Pages

Friday, May 9, 2014

For Mother's Day: Seven Of My Favorite Novels About Motherhood


Mother's Day is on Sunday, May 10, 2014.  Here are seven of my favorite novels from the past few years which feature motherhood as a central theme.

THE FIFTY-FIRST STATE by Lisa Borders (Engine Books, September 23, 2013) Hallie Corson left her name ("Holly") and family behind in Oyster Shell, New Jersey (in South Jersey) during her college days nearly twenty years ago.  She is a photographer in New York who didn't "make it" quite as far as she hoped she would, and she is single. One call from her hometown changes Hallie's life utterly.  Her father and stepmother are killed in a car accident, and her half-brother Josh (seventeen) is in need of a parent. The novel takes place during the course of Josh's senior year of high school, and the reader watches both of these compelling characters grow up and grow together into a family. Borders is a strong storyteller who tackles a story about death, grief, bereavement and new beginnings with such delicacy and beauty.  She has particular strength in writing realistic scenes between characters, and in describing the natural beauty of South Jersey.  This is an unforgettable and rich family saga which continues to reverberate long after the last word.

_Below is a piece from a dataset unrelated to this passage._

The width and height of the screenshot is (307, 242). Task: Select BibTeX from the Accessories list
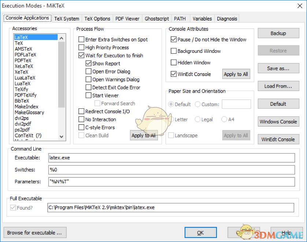[24, 101]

THE GHOST BRIDE by Yangsze Choo (William Morrow, August 1, 2013)  Set in the Chinese community of 19th-century British colony of  Malay (now known as Malaysia), this debut novel is a spectacular mix of historical fiction, Chinese folklore, romance, adventure, mothers and daughters, and a truly original imagining of the paranormal and of the afterlife.  The main character is Li Lan, a young woman whose entire life has turned out badly because her own mother died when she was a girl.  Her father has allowed grief to consume him, and he spends his time smoking opium.  Her only marriage proposal comes from a wealthy family who wants Li Lan to be the "ghost bride" of their dead eldest son.  Li Lan is one of the strongest women characters in recent memory.  Choo's novel is magical in concept and in her prose style but so thoroughly grounded in its own reality. This is a breathtaking novel to be treasured.

ECHOLOCATION by Myfanwy Collins (Engine Books) My review from May 9, 2012

THE WHIPPING CLUB by Deborah Henry (T.S. Poetry Press) My review from April 3, 2012

NIGHT SWIM by Jessica Keener (Fiction Studio Books) My review from May 15, 2012

THE WIDOW WALTZ by Sally Koslow (Viking Adult) My review from November 18, 2013

MY NOTORIOUS LIFE by Kate Manning (Scribner, September 10, 2013)  This is a masterful piece of historical fiction in which Manning examines the life of Axie Muldoon, the daughter of Irish immigrants who resides in the slums of lower Manhattan in the mid-19th Century.  After her widowed mother suffers a terrible accident, Axie does what she can to keep the rest of her family  (her younger sister and baby brother) intact, but, as a child herself, she is unable to do so.  Her mother returns from the hospital, and Axie finds a few months of happiness in their squalid tenement with her.  Yet, a few months later, tragedy strikes again, and Axie ends up as a maid servant in the household of a married couple who help women through giving birth, as well as with the prevention and early terminations of pregnancies.  Axie soon becomes apprenticed to the wife, and learns how to become an excellent midwife, determined not to allow her women patients suffer from the horrors of unwanted pregnancies, bad childbirth and postpartum complications.  She grows up to be a fine, strong, and very wealthy woman with a sexy, headstrong husband.  When Axie becomes a mother,  her career choice constantly puts her in danger of losing her own family since her profession is considered immoral and illegal.  Manning's rendition of this particular place and time is sumptuous in style and in detail. Her ear for dialogue is superb. She captures the courage of Axie Muldoon while, with equal courage, she tackles the issue of women's reproductive rights, an issue which is still as topical and controversial as it was one-hundred-fifty years ago.